Soumillon, who turns 33 in June, said: “Kavanagh really travelled strongly to carry me into the race but the runner-up really battled hard and made it very tough. I thought we had just made it as my horse had his head down on the line. We thought a lot of him at the start of the season but were a little disappointed with him. I had to be quite strong on him at the end and it’s good to get a win with him. It is nice to see him back to form and he clearly likes this straight track.” (See Kavanagh race replay at this link or refresh video feature on home page).
Kavanagh didn’t make the made the frame in eight starts at various venues in the UK and Singapore in the last twelve months and his return to form gave credence to the more consistently confirmed theories, ‘horses for courses’ and ‘horses perform in recognizable cycles’.
In his website preview, Mike hinted that Kavanagh was bound to return to winning ways back on turf over six furlongs at Meydan. The six-year-old by the recently deceased stallion Tiger Ridge has now chalked up eight wins from 33 starts for Slack’s Wilgerbosdrift Stud.
Mike told in a recent interview that four-year-old Sanshaawes had been battling with niggling injuries ever since he was acquired for Sheik Ahmed bin Mohammed bin Khalifa Al Maktoum (the son of the stable’s long-time UAE patron) in April 2013, so much so that the De Kock team thought he’d be lucky to set foot on an international racetrack.
Sanshaawes has turned the corner in the desert, though, and with his versatility on turf and the all-weather could well be on the way to emulate the feats of young Sheikh Ahmed’s previous South African buy, Lucky Find (Rich Man’s Gold), who won twice at Nad Al Sheba in 2008 and claimed another Carnival prize in 2010.
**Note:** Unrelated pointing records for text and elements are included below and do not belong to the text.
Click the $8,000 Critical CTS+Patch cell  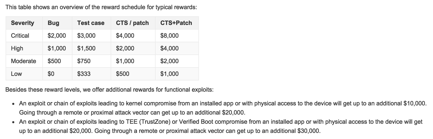pos(169,36)
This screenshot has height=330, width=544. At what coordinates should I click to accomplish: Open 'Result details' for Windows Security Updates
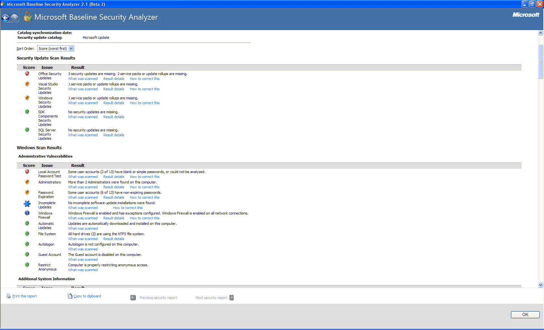point(114,103)
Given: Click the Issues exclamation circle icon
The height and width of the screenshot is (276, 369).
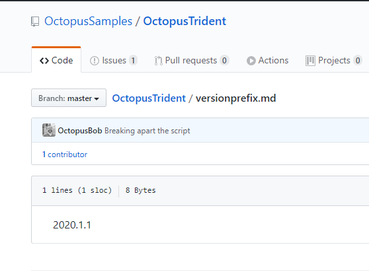Looking at the screenshot, I should 95,61.
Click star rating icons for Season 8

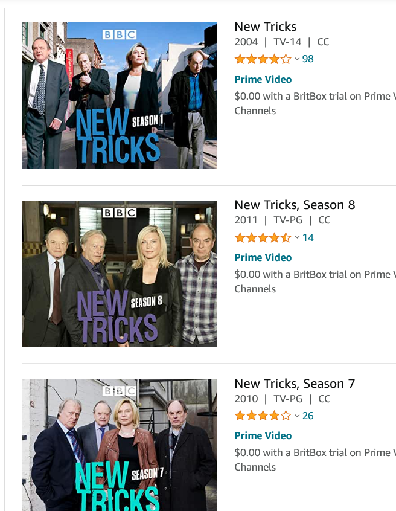tap(263, 237)
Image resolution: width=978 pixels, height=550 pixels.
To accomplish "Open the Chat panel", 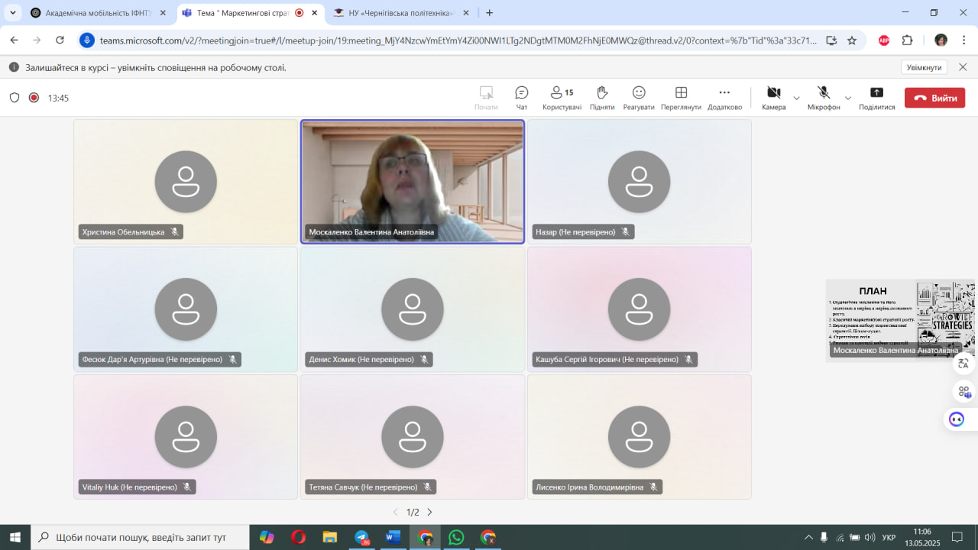I will pos(522,98).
Sanshaawes slipped into top gear with 400m to run, but his best route home was obscured by a pair of rival gallopers just ahead. Thankfully fixant la loi (laying down the law), is an indelible mark of Soumillon’s jockeyship. He keeps his mounts fully motivated by imposing mandatory muscle maneuvres, sometimes at the risk of equine imbroglios but never with trepidation.
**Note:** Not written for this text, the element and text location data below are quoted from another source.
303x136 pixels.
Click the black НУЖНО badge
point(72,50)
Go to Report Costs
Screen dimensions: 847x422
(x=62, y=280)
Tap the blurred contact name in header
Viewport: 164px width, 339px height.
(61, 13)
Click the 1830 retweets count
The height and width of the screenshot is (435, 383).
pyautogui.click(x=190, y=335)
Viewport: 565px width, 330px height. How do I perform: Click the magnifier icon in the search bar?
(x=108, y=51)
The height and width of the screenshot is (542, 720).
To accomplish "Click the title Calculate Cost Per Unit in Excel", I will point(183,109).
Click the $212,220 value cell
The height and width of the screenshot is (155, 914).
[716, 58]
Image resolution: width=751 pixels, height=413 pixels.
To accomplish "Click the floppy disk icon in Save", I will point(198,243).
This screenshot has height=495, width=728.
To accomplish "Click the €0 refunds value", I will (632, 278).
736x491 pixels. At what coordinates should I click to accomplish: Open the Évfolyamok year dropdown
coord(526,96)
Sanshaawes obliged, willingly disposed but perhaps with his eyes closed. His bravery and Soumillon’s brazenness brought the required daylight; they skipped away to settle matters in view of Meydan’s masses. (See Sanshaawes replay at this link or refresh Video Feature on home page).
Christophe Soumillon with Sanshaawes, who showed his courage. Owner Sheikh Ahmed beams.
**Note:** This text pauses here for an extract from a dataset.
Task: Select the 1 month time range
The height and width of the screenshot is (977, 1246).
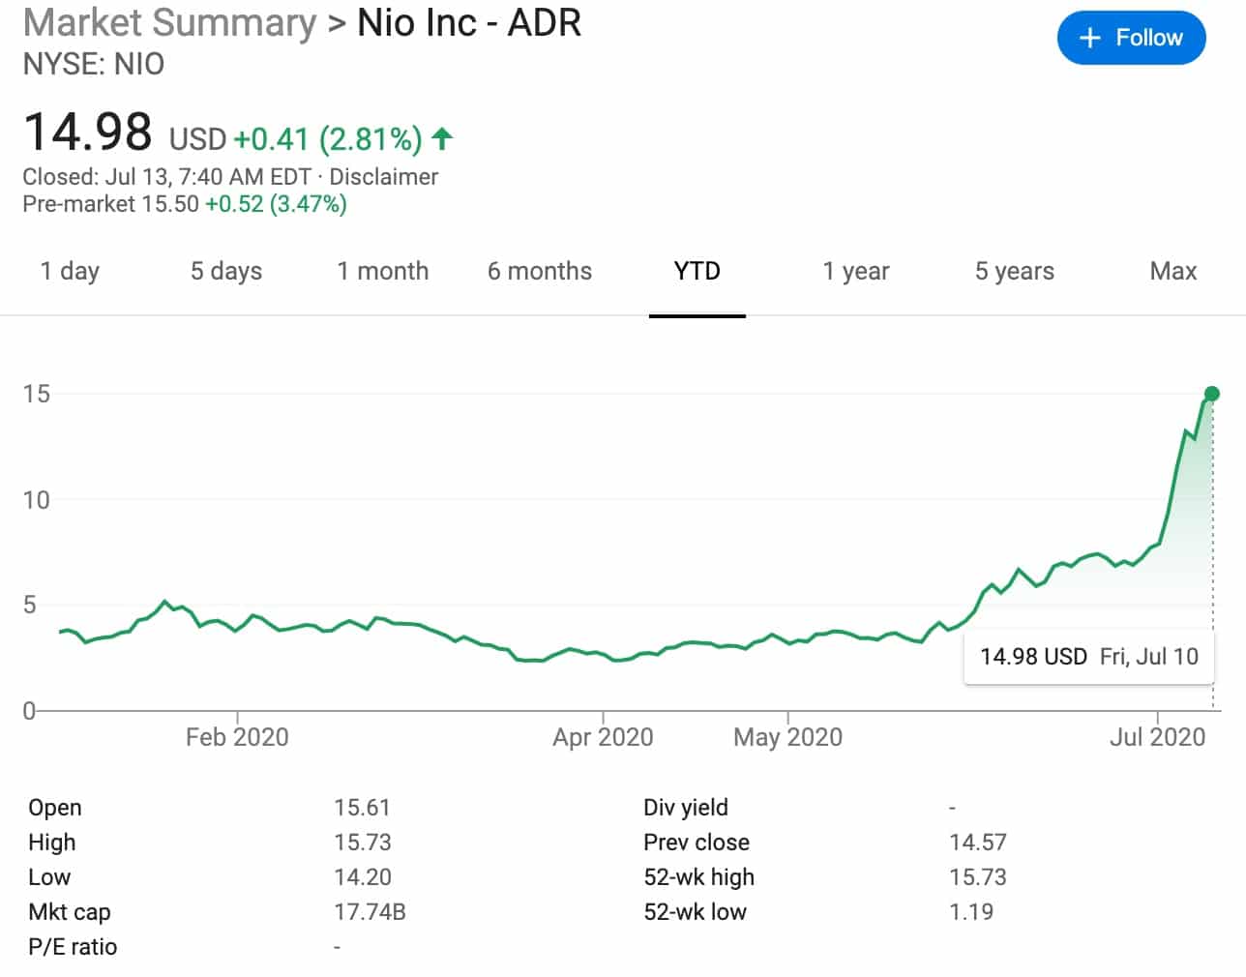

Sanshaawes, like Lucky Find, was bred and raised at Oldlands Farm near the idyllic coastal town of Hermanus in the Western Cape, where a host of South Africa’s retired politicians live out balmy days watching whales from their verandas.
In the valley near the village, breeder Barbara Sanne runs Oldlands Stud, established in 1968, on a 200ha farm. German-born Barbara started breeding as a hobby in the 1960s when she came to South Africa with her husband, the late Reinhardt Sanne, who served as CEO for the Siemens Group in South Africa.
Barbara Sanne at Oldlands with stallion Indigo Magic. (oldlands.co.za)
While Barbara’s probably had many opportunities to join the grand dames of her community for tea, reminiscence and the comparing of Kruger Rand collections, she’s devoted the last 40 years of her life to perfecting her methods of finding the right nicks for a band of broodmares that’s always had plenty of quality in their ranks.
Barbara focuses on quality of life for each of her horses, aiming to produce well-balanced, correct and healthy foals. Oldlands applies modern scientific and medical methods to achieve the highest standards of fertility and prevention of infectious diseases. Their feeding rations come from selected organic sources in the Western Cape and are scientifically formulated with minerals and supplements, adjusted according to soil samples from the farm.
Most of the Oldlands staff have been with the farm since its inception, and live with their families on the farm, accessing the nearby Hermanus schools and other amenities.